Bij Sotheby’s klokten 2 loten af boven de 500.000: lot 21, een Kota reliekfiguur (foto 2) voor 529.500, en lot 23, een Fang beeld (foto 3) dat niet minder dan 1.441.500 euro opbracht. Als we even abstractie maken van die 3 toppers, liggen de resultaten vrij kort bijeen. Voor de rest bleef bijna de hele verkoop netjes binnen of zelfs onder de geschatte prijzen. Het viel trouwens op dat de prijzenpolitiek van Sotheby’s verschillend is in New York en in Parijs. Heinrich Schweizer houdt het liever bij lage schattingen, waar vele bieders het gevoel hebben dat ze mee kunnen doen. Het loonde alleszins dit jaar. Marguerite de Sabran zet de minimum- en maximumprijzen wat scherper.
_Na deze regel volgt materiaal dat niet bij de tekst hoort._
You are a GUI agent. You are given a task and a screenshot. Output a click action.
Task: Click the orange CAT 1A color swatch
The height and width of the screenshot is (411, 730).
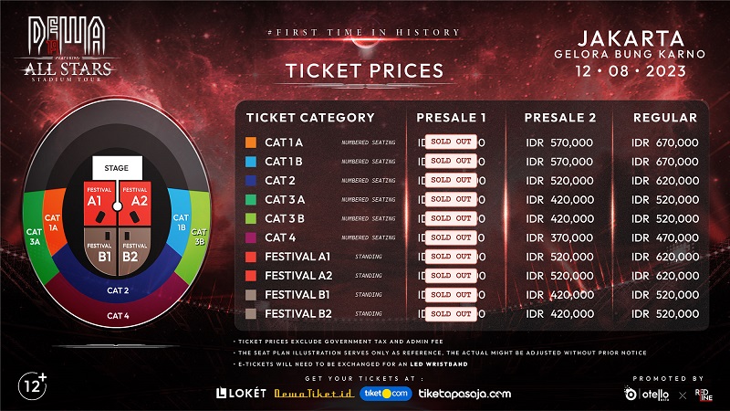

Er bleven dan ook meer stukken onverkocht, zelfs bij instelprijzen die een stuk onder de laagste schatting lagen. Er wordt tegenwoordig ook zeer selectief gekocht. Voor topkwaliteit worden hoge bedragen neergeteld, maar het mindere werk vindt nauwelijks nog afnemers. De bescheidener kopers vinden dergelijke stukken immers voor veel minder geld op de kleinere veilingen. Benieuwd hoe het allemaal gaat evolueren.
Wij wensen alle lezers een vrolijk jaareinde toe, en wie weet, in 2014 een uitzonderlijke vondst!